Roughly how much do you need to grind down to make it fit? I've not gotten dimensioned drawings on various alternators yet - still workin' on that...
 
ehall said:
Yep, that's the rear bracket. You also have to grind the front bracket the same amount.

That is exactly what I did 2 years ago and repeated on the front bracket. I have of some others who take a grinder to the alternator case. This is OK except it make replacing the alternator another costom project. Doing it this way make replacing the alternator a simple drop in replacement.
Yes 5-90 the entire alternator is larger than the stock 90 AMP that are standard on the XJ.
I prefer this rather than upgrading the 90 AMP unit. My experiances with these are that they need a higher RPM in order to have any usable output. The larger replacement have a very high output at idle (I do not remember the specs). This was needed when I installed my dual electric fans that are power hungry.
 
The rear bracket provides 100% of the support for the alternator, the front bracket is just a clamp that holds the alternator to the rear bracket.

If you look at the pic above, you see a tube with the oval stamp on it which is a threaded arm for one of the alternator feet (this is the top bolt that you have to remove the battery to access). There is another mounting arm at the bottom (it's behind the hard line that is blocking the pic) too. You can also see three studs coming out the front, and those go through the engine and into the rear bracket, and provide a mounting point for the front bracket.

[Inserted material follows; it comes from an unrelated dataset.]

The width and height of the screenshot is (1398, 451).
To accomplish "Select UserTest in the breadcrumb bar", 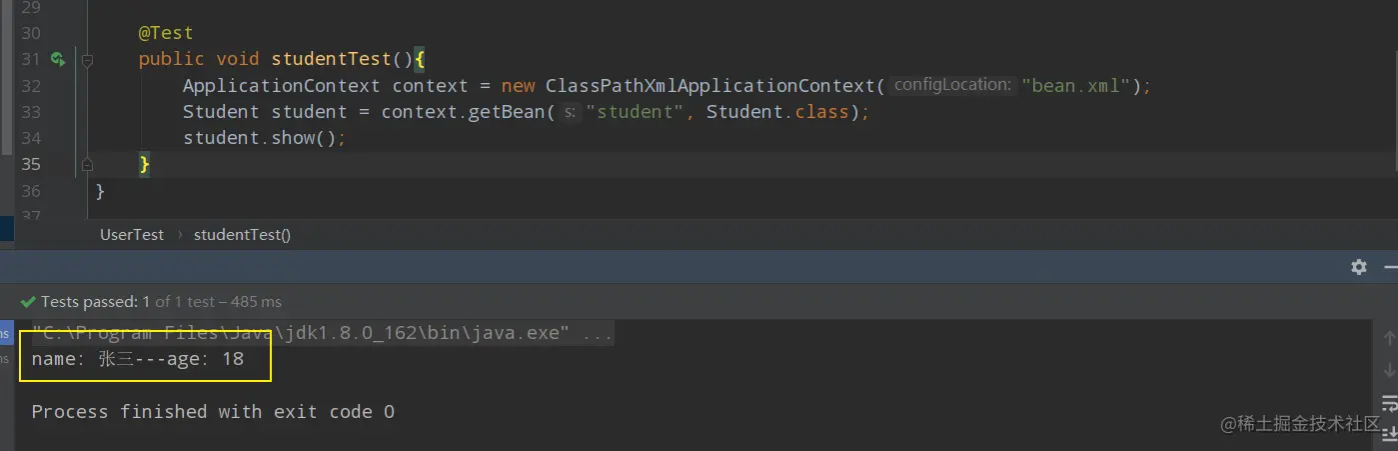I will coord(132,235).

The mounting points of the front and rear brackets are in the same place, but the brackets will not close around the larger alternator because the brackets were designed to accommodate a smaller shell. IN order to get everything together you have to cut/grind the center part of both brackets, at which point the brackets can come back together and provide their clamping action again. All you need to do is make room for the brackets to close up again. However there is a lot of material that has to be removed to make that work. I would say that I had to cut somewhere close to 2" from the center part, and maybe more.
 
I am not sure about the measurements (2") but I did take the aluminium bracket off and clearanced it with an angle grinder until the alternator fit. Afetr the bracket was bolted back on the engine, I had to grind a little more from the block and timing cover. I did nothing to the front (pressed) steel bracket. This as you know only help to sandwich the alternator between itself and the rear bracket. The rear bracket in my mind carries the entire alternator.
 
I just did the 136 amp alt upgrade and didn't touch the front bracket. I just kept grinding at the back mount until the alt would fit. It seemed like I had to take off the casting markes and grind down the bumps where the bolts go through. It wasn't much at all
 
I just got done swapping the 136 amp alt. in which went well but I had a question on if I would upgrade the main feed wire from the alternator what size fuse should I put in there?
Thanks
 
snow580 said:
I just got done swapping the 136 amp alt. in which went well but I had a question on if I would upgrade the main feed wire from the alternator what size fuse should I put in there?
Thanks

Best you'll probably be able to find is a 150A in ANL or AGU (I offer and use ANL fuses - I don't like glass underhood.)